Background: Asthma and hay fever have been found to be both positively and negatively associated with farming lifestyles in adulthood. Lack of congruency may depend upon early life exposure.
Objective: To assess the importance of different periods of farm residency for asthma and hay fever in an adult Canadian population.
Methods: We conducted a questionnaire survey in rural Saskatchewan, Canada. We assessed a history of asthma and hay fever with five categories of farm residency that were mutually exclusive: first year of life only, currently living on a farm, both first year of life and currently living on a farm, other farm living, and no farm living. Generalized estimating equations were used to adjust for clustering effects of adults within households.

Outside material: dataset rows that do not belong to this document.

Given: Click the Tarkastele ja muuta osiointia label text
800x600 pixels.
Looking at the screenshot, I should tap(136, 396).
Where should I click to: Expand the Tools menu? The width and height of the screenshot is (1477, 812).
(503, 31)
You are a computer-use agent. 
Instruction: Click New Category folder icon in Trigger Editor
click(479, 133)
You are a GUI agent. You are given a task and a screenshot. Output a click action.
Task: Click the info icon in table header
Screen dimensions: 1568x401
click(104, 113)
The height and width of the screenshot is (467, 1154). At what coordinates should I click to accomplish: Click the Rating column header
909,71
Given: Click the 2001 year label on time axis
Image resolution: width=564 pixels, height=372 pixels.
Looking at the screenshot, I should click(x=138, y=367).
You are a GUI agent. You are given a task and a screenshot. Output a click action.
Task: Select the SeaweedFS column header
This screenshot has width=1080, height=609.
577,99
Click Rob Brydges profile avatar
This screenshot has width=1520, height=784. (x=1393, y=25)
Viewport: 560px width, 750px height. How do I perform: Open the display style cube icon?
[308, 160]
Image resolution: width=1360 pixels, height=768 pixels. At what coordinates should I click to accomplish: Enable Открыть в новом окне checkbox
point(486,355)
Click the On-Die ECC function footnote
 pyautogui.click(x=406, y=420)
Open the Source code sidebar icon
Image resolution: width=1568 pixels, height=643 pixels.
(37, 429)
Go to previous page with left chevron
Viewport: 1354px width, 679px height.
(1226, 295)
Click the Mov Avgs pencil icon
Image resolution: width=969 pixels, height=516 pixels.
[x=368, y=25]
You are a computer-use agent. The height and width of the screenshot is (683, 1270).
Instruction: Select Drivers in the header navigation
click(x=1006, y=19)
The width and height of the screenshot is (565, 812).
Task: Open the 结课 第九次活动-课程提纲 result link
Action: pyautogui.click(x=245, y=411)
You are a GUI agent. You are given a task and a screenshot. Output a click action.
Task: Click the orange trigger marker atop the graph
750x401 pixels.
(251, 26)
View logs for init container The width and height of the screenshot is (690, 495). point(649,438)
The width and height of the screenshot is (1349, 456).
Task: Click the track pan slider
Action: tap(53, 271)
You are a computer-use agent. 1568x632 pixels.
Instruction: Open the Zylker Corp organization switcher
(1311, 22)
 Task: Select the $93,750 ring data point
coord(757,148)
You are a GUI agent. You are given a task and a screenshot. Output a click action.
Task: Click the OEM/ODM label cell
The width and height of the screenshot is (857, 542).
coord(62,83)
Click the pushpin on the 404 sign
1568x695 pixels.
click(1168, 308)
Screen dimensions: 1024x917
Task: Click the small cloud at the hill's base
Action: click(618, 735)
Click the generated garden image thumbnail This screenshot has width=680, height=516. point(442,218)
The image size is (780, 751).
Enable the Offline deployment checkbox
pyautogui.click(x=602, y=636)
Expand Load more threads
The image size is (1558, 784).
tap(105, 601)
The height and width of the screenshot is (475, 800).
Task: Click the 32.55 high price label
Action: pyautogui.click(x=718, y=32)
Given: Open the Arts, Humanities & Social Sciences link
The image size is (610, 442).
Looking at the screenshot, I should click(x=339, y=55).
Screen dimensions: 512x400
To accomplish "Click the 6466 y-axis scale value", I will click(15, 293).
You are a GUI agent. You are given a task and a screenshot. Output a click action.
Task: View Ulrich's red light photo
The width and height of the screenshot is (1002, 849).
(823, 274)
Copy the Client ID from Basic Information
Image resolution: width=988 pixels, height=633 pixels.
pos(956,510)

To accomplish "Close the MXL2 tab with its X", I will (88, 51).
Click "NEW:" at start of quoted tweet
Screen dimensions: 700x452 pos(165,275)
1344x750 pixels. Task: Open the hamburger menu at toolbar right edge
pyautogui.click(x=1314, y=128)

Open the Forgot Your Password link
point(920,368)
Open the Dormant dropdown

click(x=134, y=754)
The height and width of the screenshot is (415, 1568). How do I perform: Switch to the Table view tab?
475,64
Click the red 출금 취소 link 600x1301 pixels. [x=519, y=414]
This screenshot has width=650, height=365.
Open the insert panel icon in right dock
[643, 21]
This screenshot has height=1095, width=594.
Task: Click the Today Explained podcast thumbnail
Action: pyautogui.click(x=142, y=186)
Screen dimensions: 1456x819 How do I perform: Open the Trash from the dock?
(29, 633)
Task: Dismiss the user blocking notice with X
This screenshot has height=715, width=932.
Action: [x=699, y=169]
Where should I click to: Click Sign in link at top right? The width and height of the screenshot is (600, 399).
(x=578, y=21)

Results: Of the 7148 responding, 30.6% had an early farm living experience only, 34.4% had both early and current farm living experiences, while 17.4% had never lived on a farm. The overall prevalence of ever asthma and hay fever was 8.6% and 12.3%, respectively, and was higher in women. Sex modified the associations between ever asthma and hay fever with farm residency variables whereby women had a decreased risk for both asthma [adjusted odds ratio (ORadj): 0.67, 95% confidence interval (CI):0.47-0.96] and hay fever (ORadj: 0.60, 95% CI: 0.44-0.83) with an early farm exposure only. Men currently living on a farm without an early farm exposure had an increased risk for ever asthma (ORadj: 1.82, 95% CI: 1.02-3.24).
Conclusion: Farm residency in the first year of life shows a protective effect for adult asthma and hay fever that appears to differ by sex.
Keywords: Chronic asthma; farming; rhinitis; rural; sex; wheeze.